I also look forward to bringing the perspective of family physicians to the AMA's three areas of strategic focus. Our involvement in tackling the following critical challenges in health care will have a strong, lasting impact on our patients and our profession.
Improving health outcomes -- The AMA is working to prevent common chronic diseases that exact a heavy toll on the lives of millions. Our goal is to bring an end to type 2 diabetes and heart disease by identifying and addressing two precursors to these diseases: prediabetes and hypertension. With partners such as the CDC, the American Diabetes Association and the American Heart Association, the AMA is working to raise awareness of these chronic conditions and to encourage patients and physicians to take action to prevent the precursors from progressing to more serious illnesses.
Family physicians are natural partners in these prevention efforts. We are often the first point of contact a person has with the health care system, and we can provide ongoing assistance to patients in managing these conditions.
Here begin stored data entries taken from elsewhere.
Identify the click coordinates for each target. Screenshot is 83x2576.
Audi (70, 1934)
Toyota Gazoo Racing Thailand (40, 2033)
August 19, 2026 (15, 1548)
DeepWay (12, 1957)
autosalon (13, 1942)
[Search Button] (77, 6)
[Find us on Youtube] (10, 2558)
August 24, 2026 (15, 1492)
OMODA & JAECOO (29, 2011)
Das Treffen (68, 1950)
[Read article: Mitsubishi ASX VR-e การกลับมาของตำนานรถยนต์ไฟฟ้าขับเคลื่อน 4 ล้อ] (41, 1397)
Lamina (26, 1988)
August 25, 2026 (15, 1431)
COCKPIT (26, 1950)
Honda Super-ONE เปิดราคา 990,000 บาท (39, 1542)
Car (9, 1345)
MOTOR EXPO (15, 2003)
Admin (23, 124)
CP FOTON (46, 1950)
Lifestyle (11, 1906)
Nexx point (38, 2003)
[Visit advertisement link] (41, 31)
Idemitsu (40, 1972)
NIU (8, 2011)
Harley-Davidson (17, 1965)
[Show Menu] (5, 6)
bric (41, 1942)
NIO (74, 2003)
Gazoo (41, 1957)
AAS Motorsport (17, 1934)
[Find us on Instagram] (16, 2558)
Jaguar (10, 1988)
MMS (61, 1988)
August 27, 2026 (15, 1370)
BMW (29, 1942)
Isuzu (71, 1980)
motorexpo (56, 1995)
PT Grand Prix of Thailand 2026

Creating the medical school of the future -- As I often tell young physicians, simply being an excellent clinician isn't always sufficient to provide the quality care our patients need and expect. Today's physician must have an understanding of health systems science, a new discipline, and must know how to find, access and apply incredible amounts of data and information. The AMA is working with a consortium of 32 medical schools to update the century-old medical curriculum to meet the needs of 21st century patients.(www.ama-assn.org) All specialties, including family medicine, will benefit from having their future colleagues trained in this way.
Physician satisfaction and practice sustainability -- Burnout among physicians of all specialties has been a topic of concern recently, and the AMA is working to provide the appropriate tools and support to help with the challenges of practicing medicine today. We plan to continue to broaden the conversation this year to hear from physicians about their needs and their anxieties.
Regardless of the challenges we face, I encourage my fellow physicians to remember it is our great privilege to serve others. Although we do face obstacles, we can overcome them by working together. I look forward to joining forces with the AAFP on many areas of mutual concern and to serving our patients and our fellow physicians in the days to come.
David Barbe, M.D., has served on the AMA Board of Trustees since 2009, including a term as chair from June 2013 to June 2014.